(Excerpt provided)
start
7. Optimal Binary Search Tree. 

#include<iostream>
using namespace std;

class obst
{
	int p[10],q[10];											// p -> probability of success	:	q -> probability of failure
	int arr[10];												// array of elements
	int weight[10][10],root[10][10],cost[10][10];				// resultant for obst i.e.,weight , root , cost
	int n;														// n -> no. of elements							
								   
public:

	void get()
	{
		cout<<"ENTER NUMBER OF ELEMENTS = ";
		cin>>n;
		cout<<": INPUT DATA ( ELEMENT , PROBABILITIES ) :"<<endl;
		for( int i = 1 ; i <= n ; i++ ) 
		{
			cout<<"ELEMENT "<<i<<" = ";							//element
			cin>>arr[i];
			cout<<"p ["<<i<<"] = ";								//success probability
			cin>>p[i];
			cout<<"q ["<<i-1<<"] = ";							//failure probability
			cin>>q[i-1];		
		}
		cout<<"q ["<<n<<"] = ";									// last failure probability
		cin>>q[n];
	}
	
	void constobst()
	{
		get();
		int k = 0,j = 0;												//a variable which stores the index of minimum cost
		
		//Initialize the values of weight, cost and root
		for( int i = 0 ; i <= n ; i++)
		{
			weight[i][i] = q[i];								// as according to formula ,i.e., ( w[i][j] = q[i] + p[k] + q[k] )
																// where, i < k < j ; so as no value of k when i = j therefore (w[i][i] = q[i] + 0)
			cost[i][i] = root[i][i] = 0;						// initial cost and root is 0
		}
		
		// m is the difference of j and i
		for( int m = 1 ; m <= n ; m++)
		{
			for(int i = 0 ; i < n ; i++)
end
(Material provided)
start
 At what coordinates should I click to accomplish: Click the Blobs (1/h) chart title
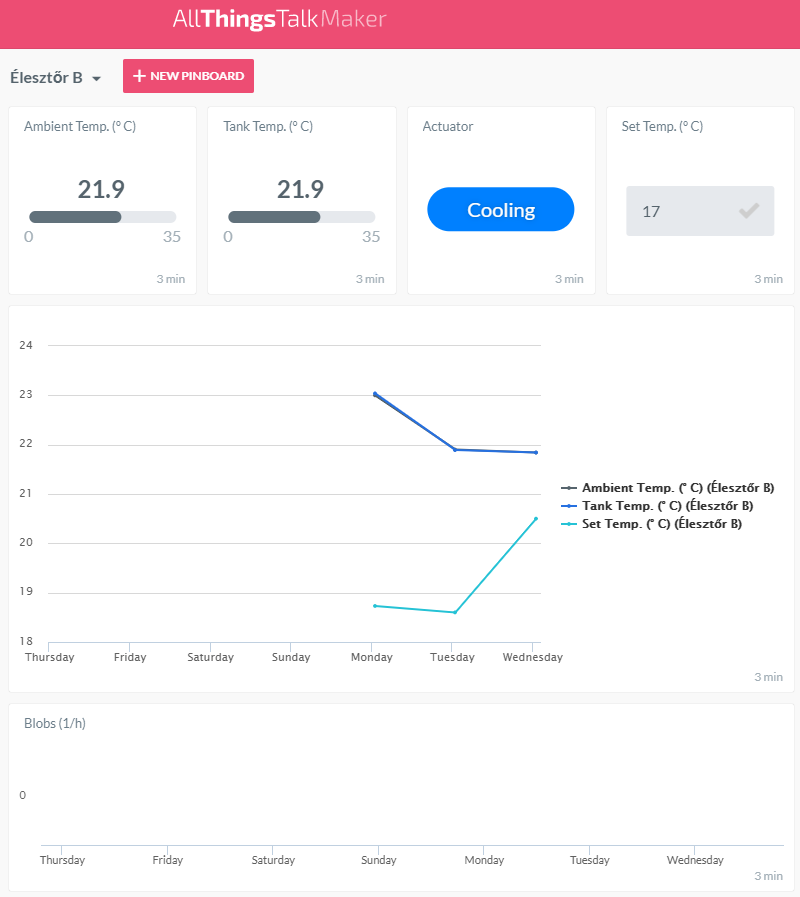55,723
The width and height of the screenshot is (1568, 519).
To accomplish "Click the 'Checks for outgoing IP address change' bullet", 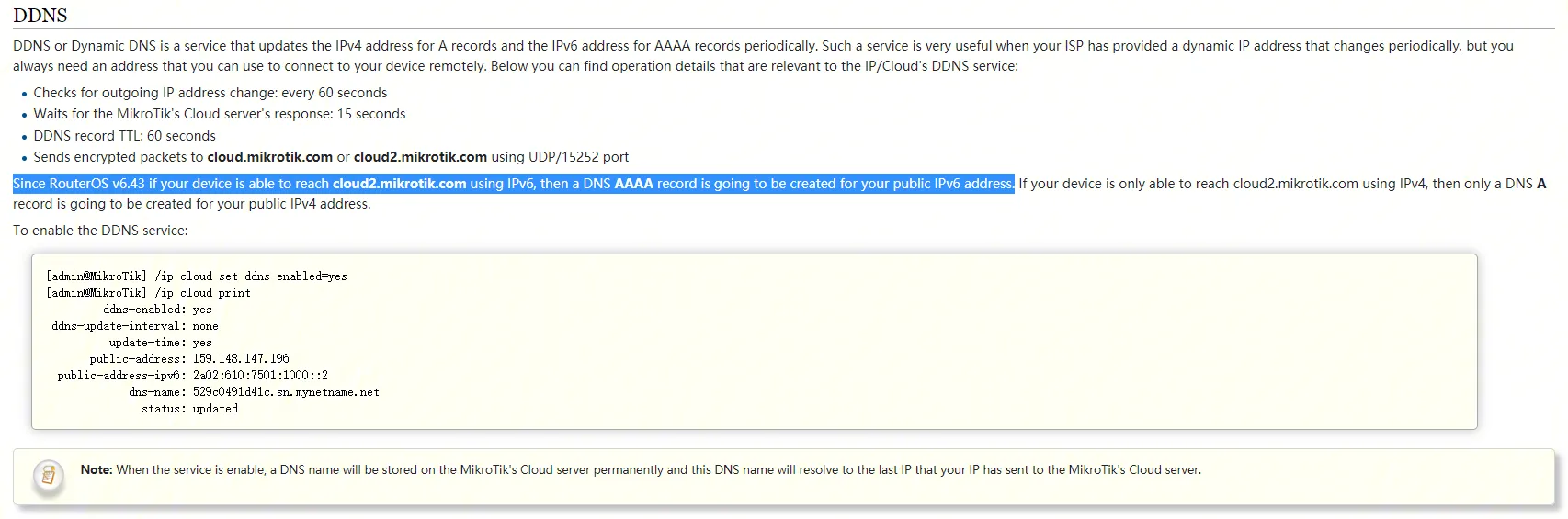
end
(To do)
[1] Answer these questions about the optimal binary search tree code, one answer per line:
(a) According to the comment in the class, what does q represent?
(b) What prompt does the program print before reading the number of elements?
(c) To what value are cost[i][i] and root[i][i] initialized?
[2] Extract the passage of the optimal binary search tree code between "void constobst()" and "(w[i][i] = q[i] + 0)", inclusive.
[3] Continue the optimal binary search tree program from the point where it stops.

(Task responses)
[1]
(a) The probability of failure.
(b) "ENTER NUMBER OF ELEMENTS = "
(c) 0

[2]
void constobst()
	{
		get();
		int k = 0,j = 0;												//a variable which stores the index of minimum cost
		
		//Initialize the values of weight, cost and root
		for( int i = 0 ; i <= n ; i++)
		{
			weight[i][i] = q[i];								// as according to formula ,i.e., ( w[i][j] = q[i] + p[k] + q[k] )
																// where, i < k < j ; so as no value of k when i = j therefore (w[i][i] = q[i] + 0)

[3]
			{	
				j = i + m;
				weight[i][j] = weight[i][j-1] + p[j] + q[j];				// weight of all elements
				k = kmin(i,j);									// call to kmin function which returns the index value of k by which we get minimum cost
				cost[i][j] = cost[i][k-1] + cost[k][j] + weight[i][j];	
				root[i][j] = k;
			}
		}
		cout<<"ROOT NODE       : "<<arr[root[0][n]];
		cout<<endl<<"LEFT NODE of "<<arr[root[0][n]]<<"  : ";
		obtree( 0 , root[0][n] -1 );
		cout<<endl<<"RIGHT NODE of "<<arr[root[0][n]]<<" : ";
		obtree(root[0][n] , n );
	}
	
	int kmin(int i , int j)
	{
		int min = 999 , z = 0;
		
		// if j - i = 1 then only possible value of k is j : as i < k <= j
		if( j - i == 1)
		{
			return j;
		}
		else
		{
			//  i < k <= j ; and we need to minimise the value of (cost[i][k-1] + cost[k][j])
			for(int k = i+1 ; k <= j ; k++)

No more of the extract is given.